Thymus bovei Benth. (TB) is an important plant in the traditional medicine of the Mediterranean region. This study investigates the health-promoting properties of TB essential oil (TB-EO) for its possible use in clinical practice with regards to its cytotoxic, anti-herpes simplex virus type 2 (HSV-2), and antihypertensive (through inhibition of human angiotensin-converting enzyme; ACE) properties. The phytochemical profile of EO (99.9%) was analyzed by Gas Chromatography with Flame-Ionization Detection (GC-FID) and Gas Chromatography-Mass Spectrometry (GC-MS). In this study, all biological methods were performed at the level of in vitro studies. The results showed that TB-EO exerted remarked cytotoxic properties against human cervical carcinoma cells, colon cancer cells, and lung adenocarcinoma cells with the half-maximal inhibitory concentration (IC₅₀) values of 7.22, 9.30, and 8.62 µg/mL, respectively, in comparison with that of standard anticancer drug cisplatin with IC₅₀ values of 4.24, 5.21, and 5.43 µg/mL, respectively. Fascinatingly, TB-EO showed very weak cytotoxicity on the healthy human fetal lung fibroblast cells with an IC₅₀ value of 118.34 µg/mL compared with that of cisplatin (IC₅₀ = 10.08 µg/mL). TB-EO, its main component geraniol, TB-EO combined with acyclovir (ACV) along with standard ACV, have displayed pronounced inhibitory properties against the replication of HSV-2 with the half-maximal effective concentration (EC₅₀) values of 2.13, 1.92, 0.81 and 1.94 µg/mL, respectively, with corresponding selectivity indices (SI) 98.59, 109.38, 259.26 and 108.25, respectively. TB-EO and geraniol at a concentration of 15 µg/mL showed prominent inhibitory activities against ACE with % of inhibition 95.4% and 92.2%, respectively, compared with that of standard inhibitor captopril (99.8%; 15 µg/mL). Molecular docking studies were performed to unveil the mechanism of action of geraniol as well as structural parameters necessary for anti-HSV-2 activity (through the inhibition of HSV-2 protease) and ACE inhibition. This is the first report on the chemical composition of Egyptian TB-EO along with the above-mentioned biological activities. Our results may be considered as novel findings in the course of a search for new and active anticancer, anti-HSV-2 and antihypertensive agents, and expand the medicinal value of this plant and its phytochemicals in clinical practice.

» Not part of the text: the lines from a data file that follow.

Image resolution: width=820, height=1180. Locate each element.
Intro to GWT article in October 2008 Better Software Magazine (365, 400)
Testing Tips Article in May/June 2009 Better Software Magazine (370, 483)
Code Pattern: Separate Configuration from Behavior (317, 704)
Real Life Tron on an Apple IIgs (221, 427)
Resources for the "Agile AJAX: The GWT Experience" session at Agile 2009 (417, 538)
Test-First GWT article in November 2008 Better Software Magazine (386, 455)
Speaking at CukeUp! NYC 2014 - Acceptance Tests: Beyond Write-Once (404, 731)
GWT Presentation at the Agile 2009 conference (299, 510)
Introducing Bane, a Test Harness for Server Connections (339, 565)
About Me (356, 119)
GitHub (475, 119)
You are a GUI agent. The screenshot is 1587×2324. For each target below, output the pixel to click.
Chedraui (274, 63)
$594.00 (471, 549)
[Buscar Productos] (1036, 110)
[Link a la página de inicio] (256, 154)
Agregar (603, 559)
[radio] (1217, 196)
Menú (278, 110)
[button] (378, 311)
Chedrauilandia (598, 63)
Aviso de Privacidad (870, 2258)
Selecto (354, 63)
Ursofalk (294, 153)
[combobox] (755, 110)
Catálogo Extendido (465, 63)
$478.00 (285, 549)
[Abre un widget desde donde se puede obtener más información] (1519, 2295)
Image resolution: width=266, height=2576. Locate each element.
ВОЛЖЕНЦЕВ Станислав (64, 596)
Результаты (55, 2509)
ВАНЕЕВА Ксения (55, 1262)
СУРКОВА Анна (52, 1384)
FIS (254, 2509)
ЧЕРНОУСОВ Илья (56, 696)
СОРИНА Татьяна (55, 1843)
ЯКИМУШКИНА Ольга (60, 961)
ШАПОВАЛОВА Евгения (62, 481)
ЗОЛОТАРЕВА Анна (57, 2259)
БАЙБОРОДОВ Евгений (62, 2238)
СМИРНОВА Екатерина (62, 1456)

Keywords: HSV-2; Thymus bovei Benth.; anticancer; antihypertensive; essential oil; phytochemical profile.

Figure 1

Chemical structure of geraniol.

Figure 2

3D interaction diagram of geraniol in the active cavity of HSV-2 protease.

Figure 3

2D interaction diagram of geraniol in the active cavity of HSV-2 protease. Only those amino acid residues implicated in the enzyme stabilization are exposed. Hydrogen bonding and several substantial interactions with amino acid residues are displayed.

Figure 4

3D interaction diagram of geraniol in the active cavity of the human ACE.

Figure 5

2D diagram shows the binding mode of geraniol in the active cavity of the ACE. Only those amino acid residues embroiled in ACE stabilization are viewed. Hydrogen bonding and several fundamental interactions with corresponding amino acid residues are presented.